Nature of Common Article 3 obligation
Despite the legal validity of special agreements between States and NSAGs as subject to Common Article 3, it worth being explicit that States do not have a legal obligation to make such agreements with NSAGs. Rather, doing so under the provision of Common Article 3 is in essence a voluntary act. Yet, even concluded agreements between States and NSAGs have not always been considered to be ‘treaties’ under international law. Relatively, they have been generally contemplated as instruments capable of imposing binding obligations and rights between the parties to the agreement in domestic law.
Against this backdrop, Common Article 3(3) and the ICRC commentary encourage States to conclude special agreements with NSAGs, emphasising that such agreements would not alter the conflict parties’ legal status, which allows the territorial State to keep underestimating the objectives and demands of those groups by considering them illegal entities under domestic law. In some ways, however, both Common Article 3(3) and the ICRC commentary shied away tacitly from the fact that territorial States’ refusal to recognise the legal status of NSAGs as parties to NIACs and their concerns on the one hand and punishing IHL violations committed by NSAGs on the other would trigger violence rather than ensure humanitarian protection. Yet the customary obligation to ensure respect for IHL would require States to avoid putting any obstacles in place with respect to NSAGs’ compliance with IHL. This is undeniably an unintended reflection of a State-centric approach to IHL due to the flawed framework of Common Article 3. This ultimately capsizes the main function of IHL norms – lex lata – and requires reinterpretation of the obligation to ensure respect for IHL within the meaning of both Common Article 1 and Common Article 3 – lex ferenda – to restore the objectivity of special agreements concluded between States and NSAGs.
Note again that Common Article 3(3) encourages the parties to NIACs to conclude special agreements in the interest of civilian protection. Having said this, one can undoubtedly recall that Common Article 3 is referred to as the law applicable to NIACs between governmental authorities and NSAGs (Yemeni government and the Houthis in our scenario).

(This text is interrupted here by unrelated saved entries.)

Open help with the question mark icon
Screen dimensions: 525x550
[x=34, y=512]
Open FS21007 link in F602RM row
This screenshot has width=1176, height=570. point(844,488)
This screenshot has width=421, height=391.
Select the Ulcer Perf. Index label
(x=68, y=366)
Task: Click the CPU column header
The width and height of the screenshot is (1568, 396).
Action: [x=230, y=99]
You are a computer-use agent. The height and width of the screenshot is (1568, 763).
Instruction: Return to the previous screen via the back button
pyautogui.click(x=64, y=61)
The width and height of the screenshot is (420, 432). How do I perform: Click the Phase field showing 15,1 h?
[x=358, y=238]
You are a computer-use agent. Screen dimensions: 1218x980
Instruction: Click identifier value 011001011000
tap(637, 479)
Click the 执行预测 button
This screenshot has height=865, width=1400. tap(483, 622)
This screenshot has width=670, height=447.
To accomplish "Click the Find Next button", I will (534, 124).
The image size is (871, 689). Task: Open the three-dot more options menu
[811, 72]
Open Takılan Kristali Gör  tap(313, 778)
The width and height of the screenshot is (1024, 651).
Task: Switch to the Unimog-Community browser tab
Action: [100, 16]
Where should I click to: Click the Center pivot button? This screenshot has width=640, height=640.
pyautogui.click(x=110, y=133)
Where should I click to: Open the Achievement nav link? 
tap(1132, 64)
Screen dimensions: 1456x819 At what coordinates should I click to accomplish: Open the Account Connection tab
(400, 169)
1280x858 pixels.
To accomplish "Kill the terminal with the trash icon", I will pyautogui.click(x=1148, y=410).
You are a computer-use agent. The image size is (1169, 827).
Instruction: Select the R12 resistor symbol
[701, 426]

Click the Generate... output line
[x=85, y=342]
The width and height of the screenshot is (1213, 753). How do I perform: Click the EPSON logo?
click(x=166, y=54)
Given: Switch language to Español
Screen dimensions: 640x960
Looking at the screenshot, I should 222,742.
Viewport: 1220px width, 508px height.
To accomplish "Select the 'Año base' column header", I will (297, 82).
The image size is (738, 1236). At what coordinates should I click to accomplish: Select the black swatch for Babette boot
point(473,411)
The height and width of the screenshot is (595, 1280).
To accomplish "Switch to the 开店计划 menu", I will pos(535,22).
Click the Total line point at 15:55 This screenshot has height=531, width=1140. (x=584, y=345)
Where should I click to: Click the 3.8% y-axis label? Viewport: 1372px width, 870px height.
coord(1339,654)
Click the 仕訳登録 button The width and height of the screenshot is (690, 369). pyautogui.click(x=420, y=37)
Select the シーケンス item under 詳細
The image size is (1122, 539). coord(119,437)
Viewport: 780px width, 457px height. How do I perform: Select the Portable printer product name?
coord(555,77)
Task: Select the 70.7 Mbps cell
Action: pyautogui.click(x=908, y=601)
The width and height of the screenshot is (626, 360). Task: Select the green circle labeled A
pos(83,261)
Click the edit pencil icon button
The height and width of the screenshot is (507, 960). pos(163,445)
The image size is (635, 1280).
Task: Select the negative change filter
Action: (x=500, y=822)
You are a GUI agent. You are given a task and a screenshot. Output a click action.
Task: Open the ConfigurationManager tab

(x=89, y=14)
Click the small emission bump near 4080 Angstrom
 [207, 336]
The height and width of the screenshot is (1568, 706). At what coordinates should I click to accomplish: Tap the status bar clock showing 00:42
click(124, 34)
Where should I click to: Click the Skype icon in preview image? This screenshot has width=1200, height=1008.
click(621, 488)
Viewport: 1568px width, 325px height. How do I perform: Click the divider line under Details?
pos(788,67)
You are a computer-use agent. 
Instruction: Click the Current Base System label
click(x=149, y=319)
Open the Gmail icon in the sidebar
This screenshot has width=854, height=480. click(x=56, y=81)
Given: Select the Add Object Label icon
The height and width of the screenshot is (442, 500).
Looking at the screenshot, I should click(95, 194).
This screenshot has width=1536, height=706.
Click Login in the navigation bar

Even so, it remains an open question as to whether NSAGs would consider making special agreements with territorial States in cases in which the State in question neither recognises the existence of a NIAC with NSAGs nor treats them as ‘parties to an armed conflict’ under IHL.
Conclusion
Indeed, Common Article 3 of the 1949 Geneva Conventions has utilitarian value. It does, nevertheless, suffer from a lack of clear instructions on how non-recognition of the existence NIACs would undermine civilian protection and respect for IHL. The lack of insight in Common Article 3 is pronounced as a classic source of interpretation such as commentaries to the Geneva Conventions. What is more, ambiguity and the State-centric nature of Common Article 3(3) in relation to making special agreements with NSAGs have become challenging and questionable for reinterpretation as perceptions on the nature of conflicts and legal status of NSAGs involved in armed conflicts with governments continue to evolve.